Department of Urology, Qilu Hospital of Shandong University, Shandong University, Jinan 250100, China.
Sensors (Basel). 2025 Aug 26;25(17):5306. doi: 10.3390/s25175306.
Artificial intelligence has shown great promise in advancing intelligent surgical systems. Among its applications, surgical video action recognition plays a critical role in enabling accurate intraoperative understanding and decision support. However, the task remains challenging due to the temporal continuity of surgical scenes and the long-tailed, semantically entangled distribution of action triplets composed of instruments, verbs, and targets. To address these issues, we propose TriQuery, a query-based model for surgical triplet recognition and classification. Built on a multi-task Transformer framework, TriQuery decomposes the complex triplet task into three semantically aligned subtasks using task-specific query tokens, which are processed through specialized attention mechanisms. We introduce a Multi-Query Decoding Head (MQ-DH) to jointly model structured subtasks and a Top-K Guided Query Update (TKQ) module to incorporate inter-frame temporal cues. Experiments on the CholecT45 dataset demonstrate that TriQuery achieves improved overall performance over existing baselines across multiple classification tasks. Attention visualizations further show that task queries consistently attend to semantically relevant spatial regions, enhancing model interpretability. These results highlight the effectiveness of TriQuery for advancing surgical video understanding in clinical environments.
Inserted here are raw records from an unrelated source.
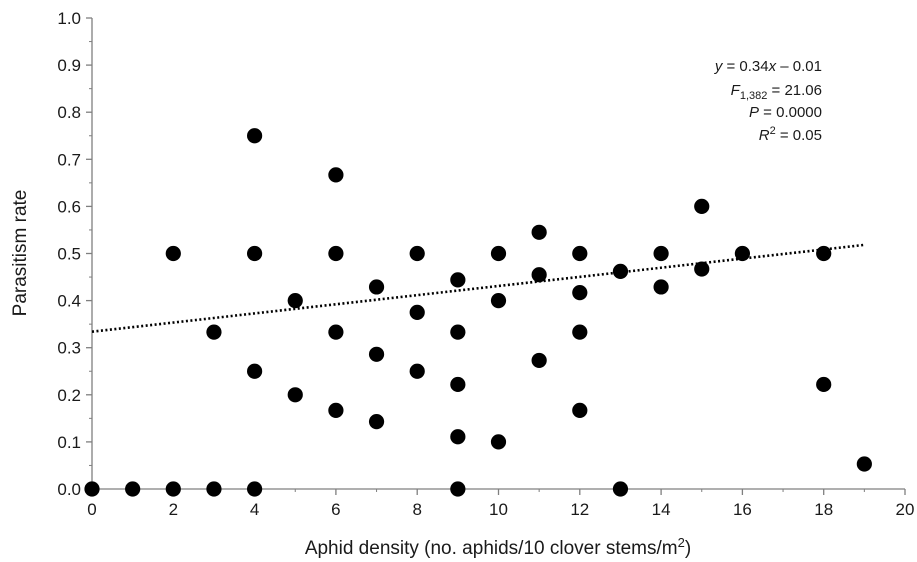 The width and height of the screenshot is (917, 562). Describe the element at coordinates (772, 66) in the screenshot. I see `eq-x: x` at that location.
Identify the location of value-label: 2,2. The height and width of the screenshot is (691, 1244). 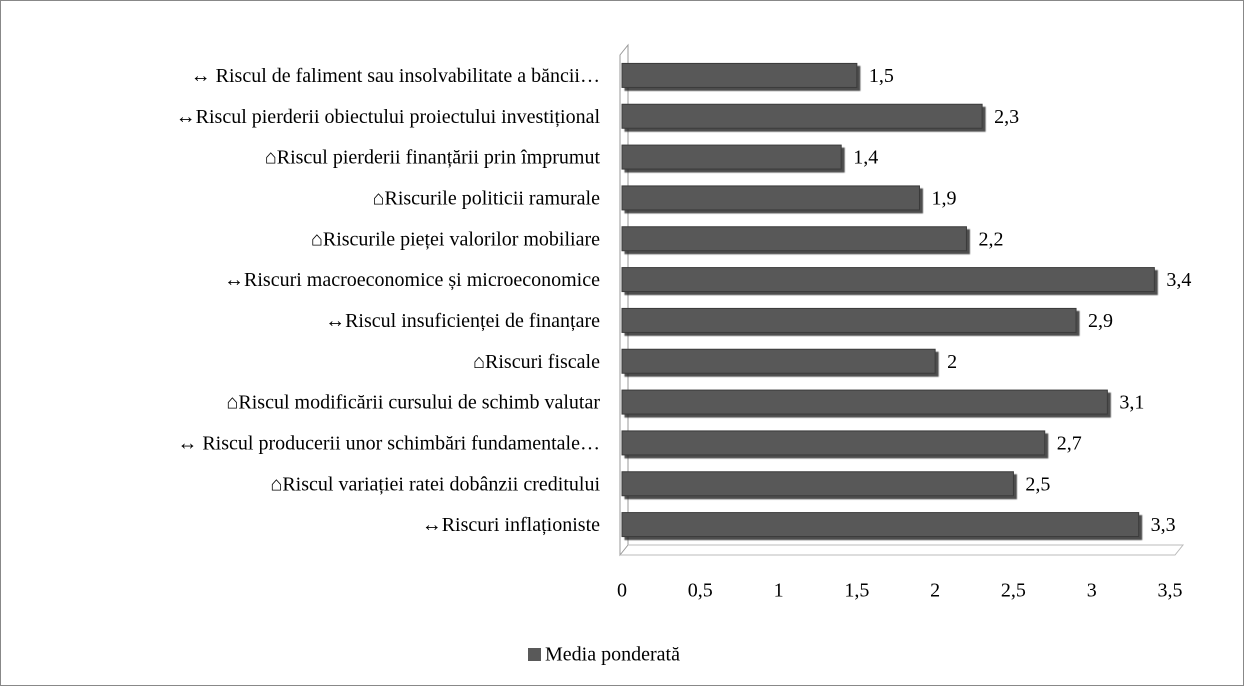
(990, 239).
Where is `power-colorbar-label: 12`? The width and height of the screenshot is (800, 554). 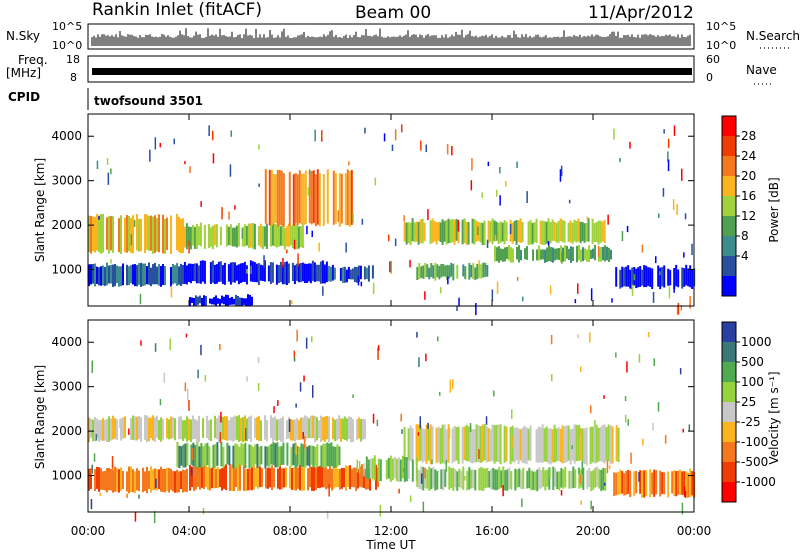 power-colorbar-label: 12 is located at coordinates (748, 216).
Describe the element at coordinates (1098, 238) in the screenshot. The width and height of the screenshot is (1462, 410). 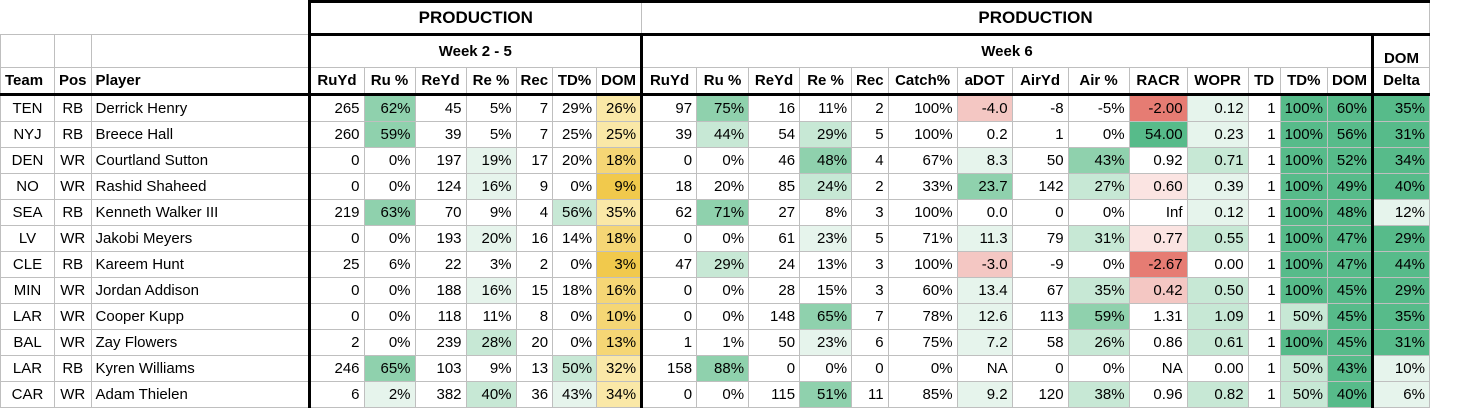
I see `table-cell: 31%` at that location.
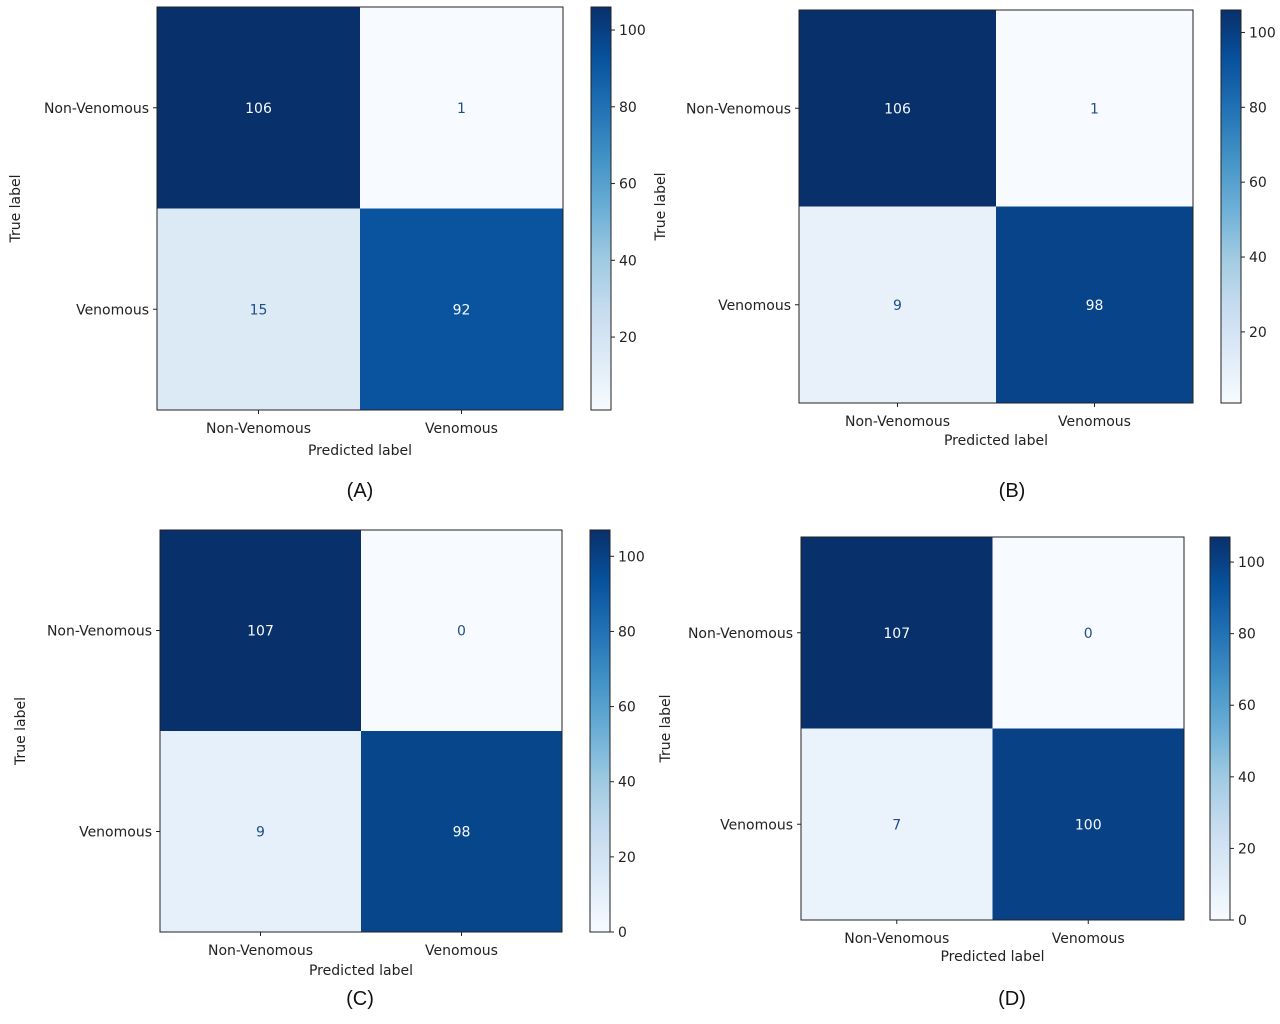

人工智能在推进智能手术系统方面展现出了巨大的潜力。在其应用中,手术视频动作识别对于实现准确的术中理解和决策支持起着关键作用。然而,由于手术场景的时间连续性以及由器械、动词和目标组成的动作三元组的长尾、语义纠缠分布,该任务仍然具有挑战性。为了解决这些问题,我们提出了TriQuery,一种用于手术三元组识别和分类的基于查询的模型。TriQuery基于多任务Transformer框架构建,使用特定任务的查询令牌将复杂的三元组任务分解为三个语义对齐的子任务,并通过专门的注意力机制进行处理。我们引入了多查询解码头(MQ-DH)来联合建模结构化子任务,并引入了Top-K引导查询更新(TKQ)模块来纳入帧间时间线索。在CholecT45数据集上的实验表明,TriQuery在多个分类任务中比现有基线取得了更好的整体性能。注意力可视化进一步表明,任务查询始终关注语义相关的空间区域,增强了模型的可解释性。这些结果突出了TriQuery在临床环境中推进手术视频理解的有效性。